**Dataset records**
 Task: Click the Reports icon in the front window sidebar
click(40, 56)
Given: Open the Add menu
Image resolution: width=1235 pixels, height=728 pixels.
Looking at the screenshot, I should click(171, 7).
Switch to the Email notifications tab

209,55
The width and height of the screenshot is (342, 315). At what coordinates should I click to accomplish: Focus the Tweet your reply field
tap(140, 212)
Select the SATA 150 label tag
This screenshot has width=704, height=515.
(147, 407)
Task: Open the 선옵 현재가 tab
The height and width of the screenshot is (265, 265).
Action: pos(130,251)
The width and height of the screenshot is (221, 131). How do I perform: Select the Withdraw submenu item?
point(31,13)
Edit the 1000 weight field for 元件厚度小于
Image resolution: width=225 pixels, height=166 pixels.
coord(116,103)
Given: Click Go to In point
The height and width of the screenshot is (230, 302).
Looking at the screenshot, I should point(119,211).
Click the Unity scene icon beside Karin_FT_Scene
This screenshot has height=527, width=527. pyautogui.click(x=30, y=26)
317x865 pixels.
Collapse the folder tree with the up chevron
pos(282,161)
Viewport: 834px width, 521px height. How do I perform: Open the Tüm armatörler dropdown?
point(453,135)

**About this exercise**
All lines above containing the string "Given" are to be collected.

**Finished exercise**
Given: Open the Add menu
Given: Click Go to In point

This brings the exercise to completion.